22. Mai

Manchmal habe ich eine Mordswut auf sie. Da würde ich ihr am liebsten die Haare ausreißen. Aber dann sag ich mir, sie hat auch ein Recht zu leben. Sie hat ein Recht, sich auf der Welt umzusehen und sich ihre Leute auszusuchen. Nur weil ich sie liebe, kann ich ihr dieses Recht nicht absprechen. (Alice Walter, beim Schreiben der „Farbe Lila“)

Wenn wir uns zu einem Menschen hingezogen fühlen und bereit sind, zu geben und zu teilen, sind wir auch verletzbar. Wir hören oft, wie schön es ist zu lieben, aber wir wissen auch, wie schmerzlich das sei kann.

Es würde uns wahrscheinlich nichts ausmachen zu lieben, wenn der andere uns nicht wehtun würde. Manchmal haben wir den Eindruck, als täte er es mit Absicht: er kommt zu spät zum Abendessen nach Hause, vergisst eine Verabredung oder ein besonderes Ereignis oder schläft beim Austausch von Zärtlichkeiten ein. Wir lassen uns dann unsere Enttäuschung anmerken, indem wir den anderen anschreien, mit Gegenständen nach ihm werfen, ihn schlagen, weglaufen oder die Beziehung abbrechen.

Aber auch wir vergessen ab und zu ein wichtiges Datum oder sind zu müde für die Liebe. Wenn wir uns dieses Recht zubilligen, müssen wir es auch dem Partner zugestehen.

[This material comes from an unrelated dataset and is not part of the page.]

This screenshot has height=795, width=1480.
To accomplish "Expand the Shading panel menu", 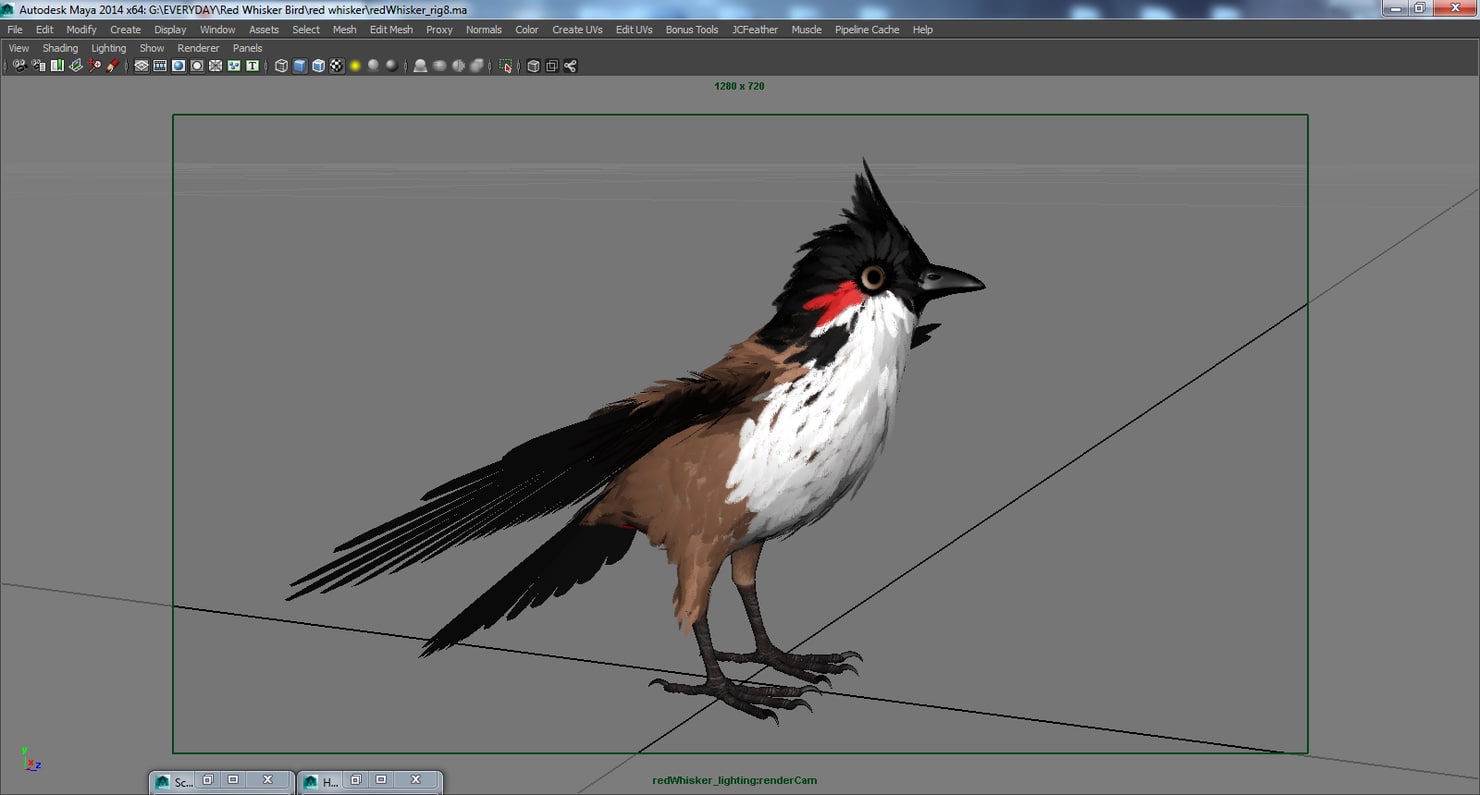I will point(60,48).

Liebe ist nur dann von Dauer, wenn wir genügend Platz haben, um zu wachsen – wie zwei prächtige Blumen, die auch nur dann gedeihen können, wenn sie sich nicht gegenseitig Licht und Nahrung wegnehmen.

Ich will dem Menschen, den ich liebe, einen möglichst großen Freiraum zugestehen.